▸ **STUDY MATERIAL**
****************
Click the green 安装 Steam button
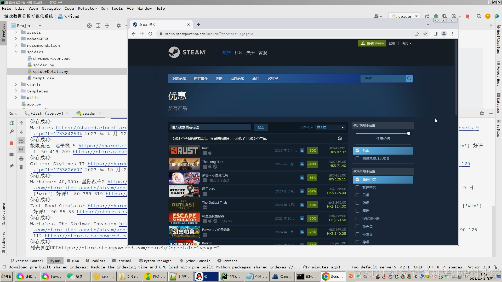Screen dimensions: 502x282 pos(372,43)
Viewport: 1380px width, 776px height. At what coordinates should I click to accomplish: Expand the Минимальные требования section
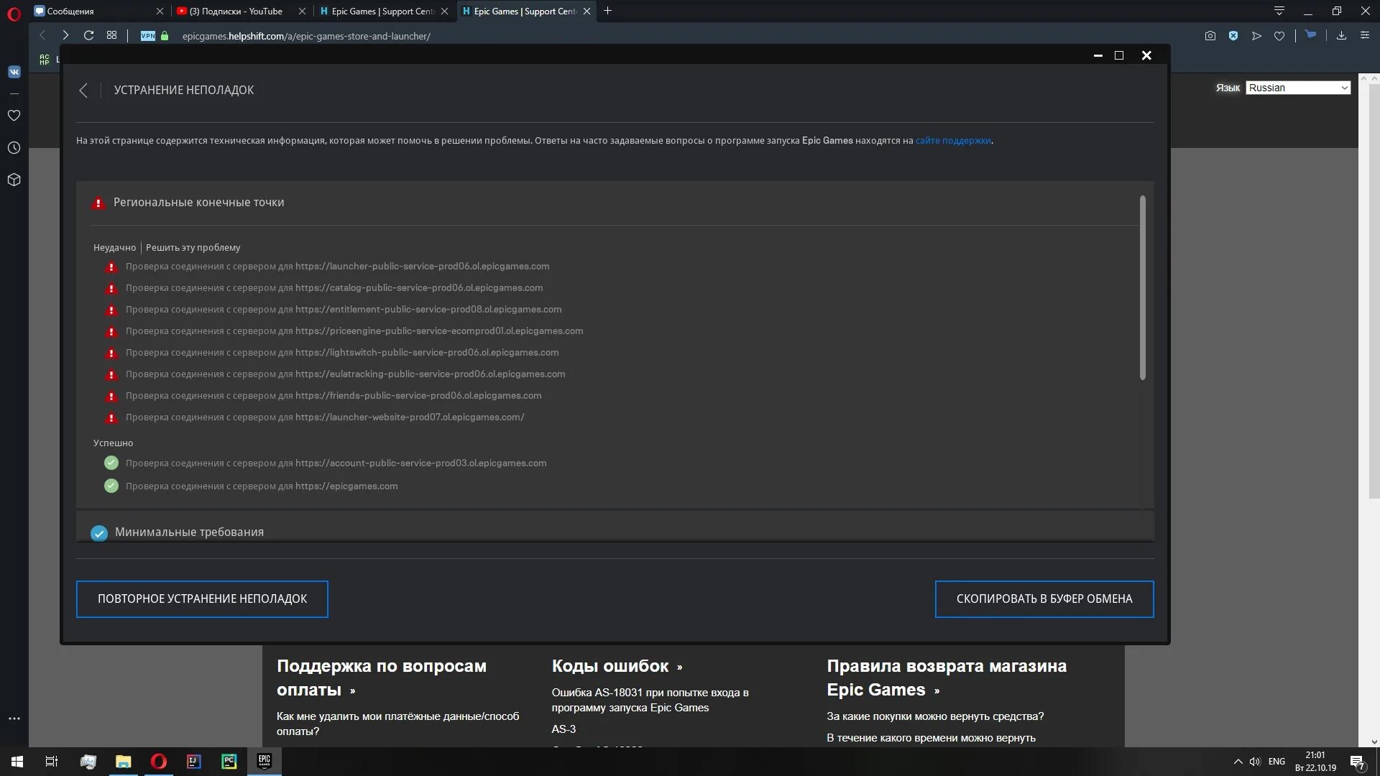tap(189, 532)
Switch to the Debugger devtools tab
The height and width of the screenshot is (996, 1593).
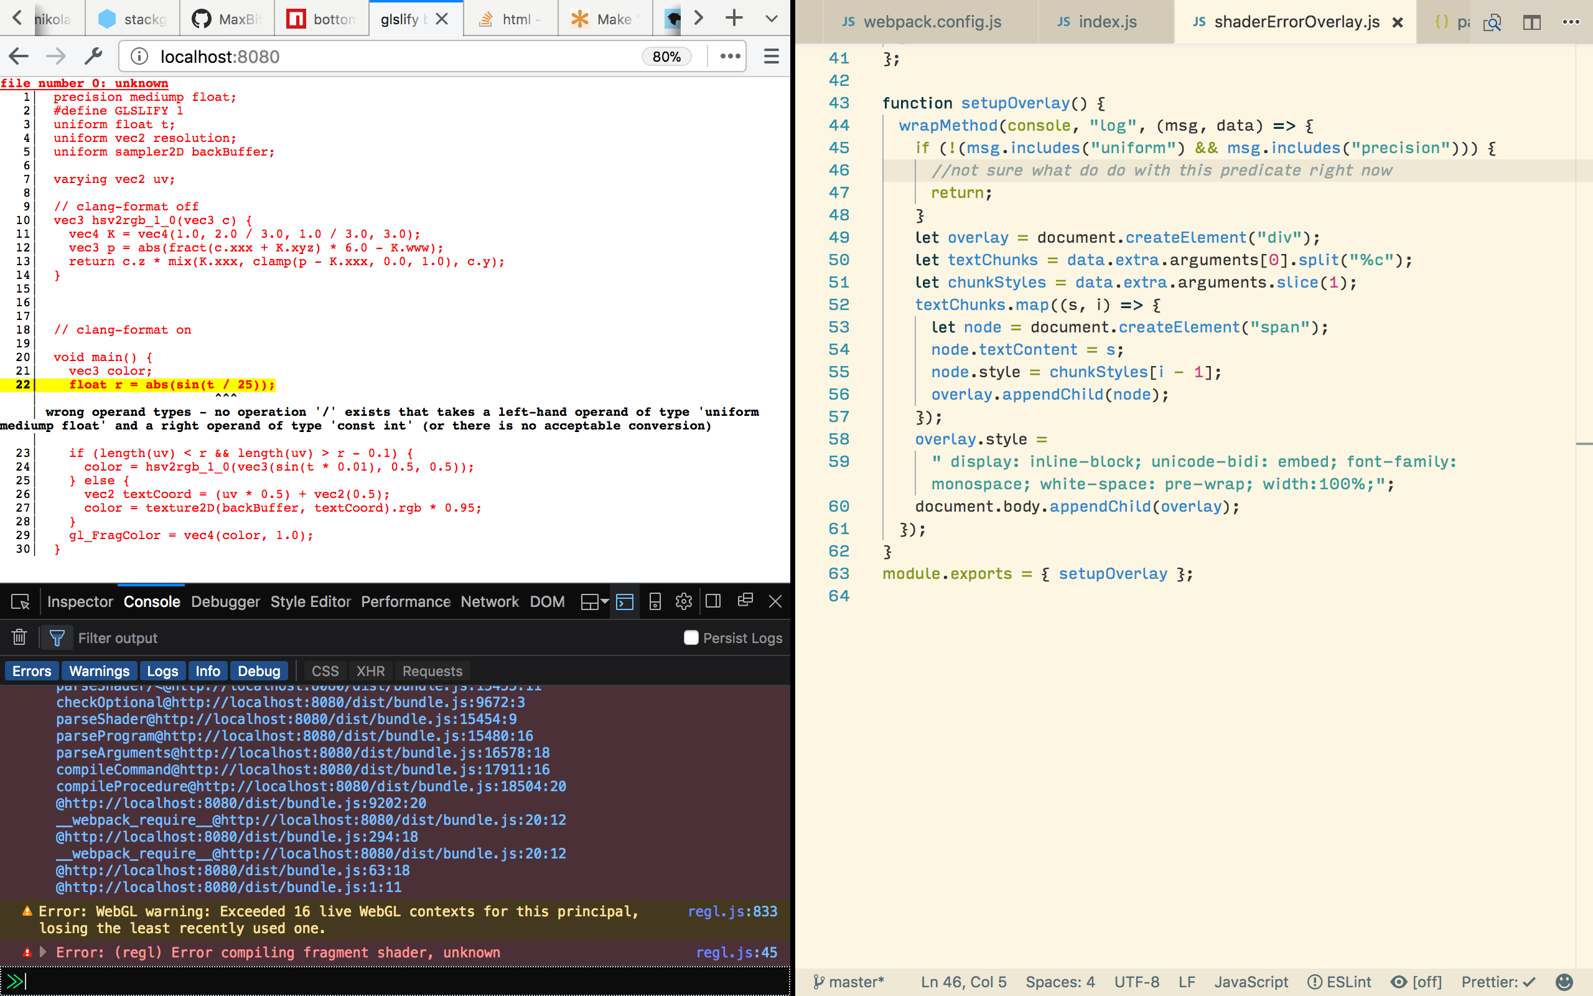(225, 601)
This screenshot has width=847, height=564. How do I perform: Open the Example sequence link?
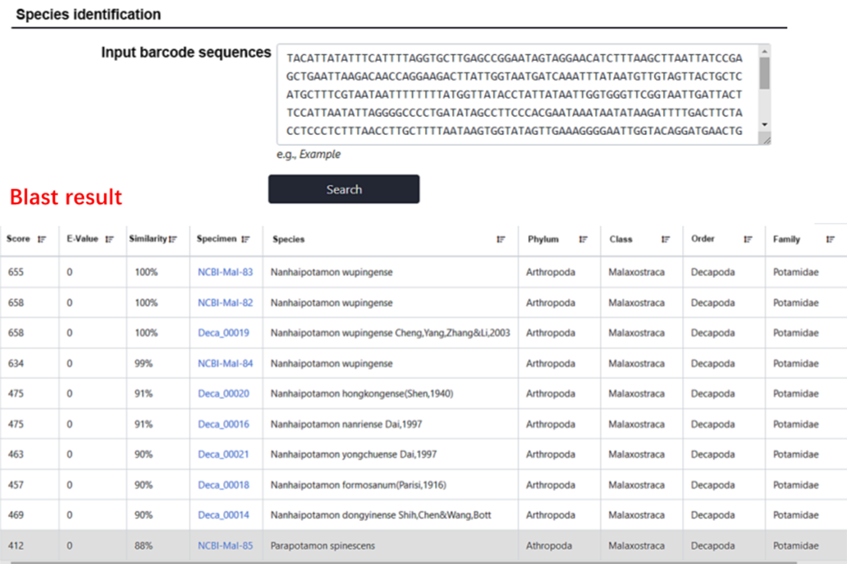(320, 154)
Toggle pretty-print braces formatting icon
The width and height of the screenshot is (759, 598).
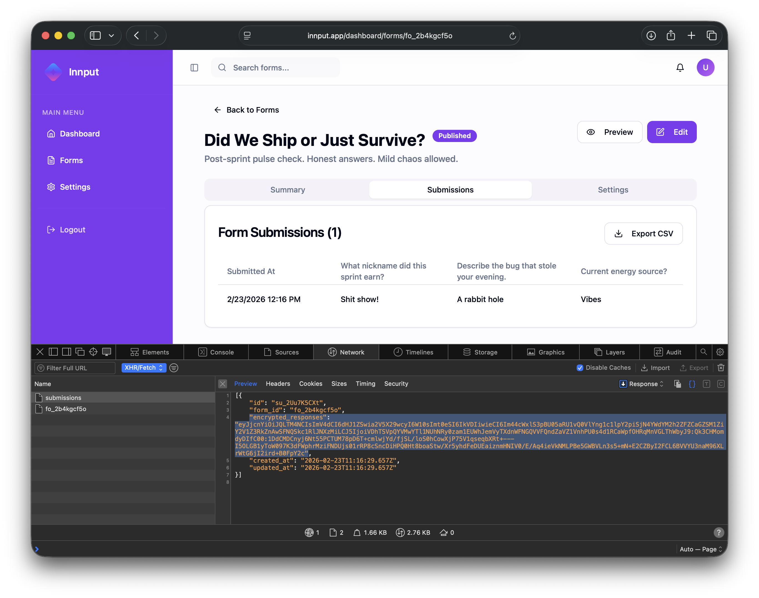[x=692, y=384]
****************
▸ **WHAT THE EXERCISE ASKS**
Your response should consist solely of the lines from the line with "The width and" through the last line of the entries above, printed exactly and without pictures.

▸ **RESULT FOR THIS EXERCISE**
The width and height of the screenshot is (759, 598).
[x=692, y=384]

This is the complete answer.